Top 10 Reasons to Submit an Abstract

1. Constructive Feedback
Get insightful feedback from colleagues on the ideas and approaches in your research methods through questions and discussions.

2. Collaboration
Find opportunities to collaborate with other labs and leading researchers related to your topic.

3. Strategic Networking
Increase your visibility and leadership potential by connecting with new contacts and colleagues in this interdisciplinary environment.

4. Transfer of Ideas
Bring the ideas and methods you learn back to your home institution, along with valuable, constructive feedback on the research you presented.

5. Professional Development.
Enhance your CV as a presenting author.

6. Your Publications
All accepted abstracts are published and fully citeable in Biophysical Journal.

7. Personal Development
Increase confidence through the presentation of your research.

8. Increased Visibility for Your Institution
Gain exposure for your organization and funding institutions.

9. Contribution to the Biophysics Community
Enrich the experience of attendees and contribute to the sharing of ideas that is the basis of the biophysics community.

10. A Visible Platform
Submitting your abstract by the October 1 deadline grants you the opportunity to be considered for one of the 500 oral platform session speaking slots.

The Program Committee reviews each abstract that is submitted. The high scientific quality of each presented abstract is what makes the BPS Annual Meeting the leading international forum for interdisciplinary research focused on solving biological problems. Submit an abstract by October 1 by going to

Revised Abstract Categories

The abstract topic categories have been revised for 2014 to better reflect the growth and evolution of biophysics.
When submitting an abstract, be sure to choose the category that best represents your research.

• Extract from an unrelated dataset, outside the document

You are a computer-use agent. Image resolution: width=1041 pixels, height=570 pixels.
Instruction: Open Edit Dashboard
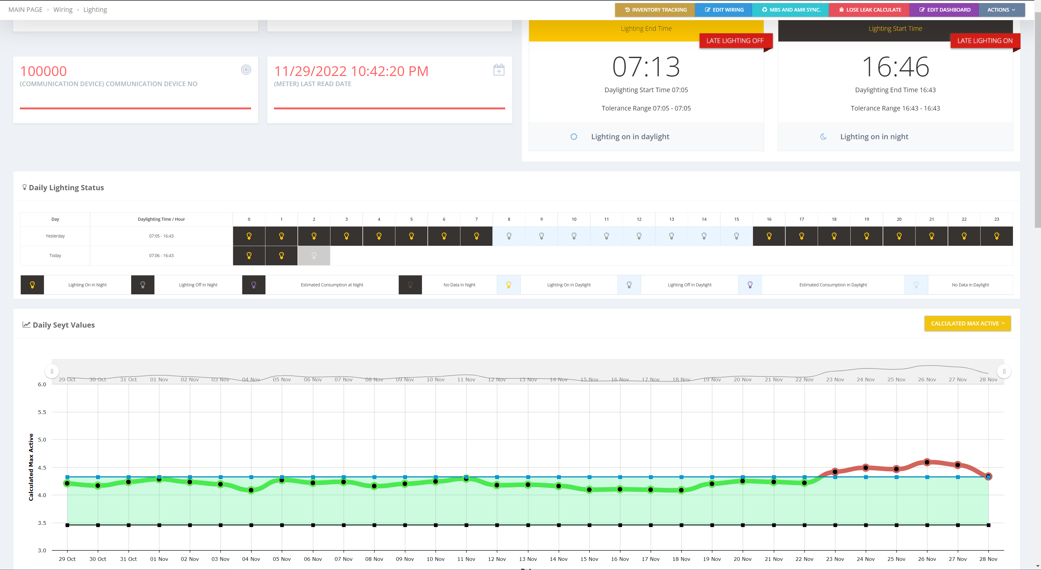944,10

BPS Celebrates 100 Years of Crystallography

The General Assembly of the United Nations has declared 2014 the International Year of Crystallography, 100 years after the Nobel Prize was awarded for the discovery of X-ray diffraction by crystals. The Biophysical Society 58th Annual Meeting will celebrate this milestone with a symposium dedicated to the occasion: Celebrating 100 Years of Crystallography: X-Rays Are Photons Too. The session will be co-chaired by Jane Richardson, Duke University, and Gregory Petsko, Brandeis University. Other speakers include John Spence, Arizona State University, William Weis, Stanford University, Thomas Terwillinger, Los Alamos National Laboratory, and Jamie Cate, Lawrence Berkeley National Laboratory. Crystallography is the study of the inner structure and properties of crystals in the solid state, defined as “crystalline state.”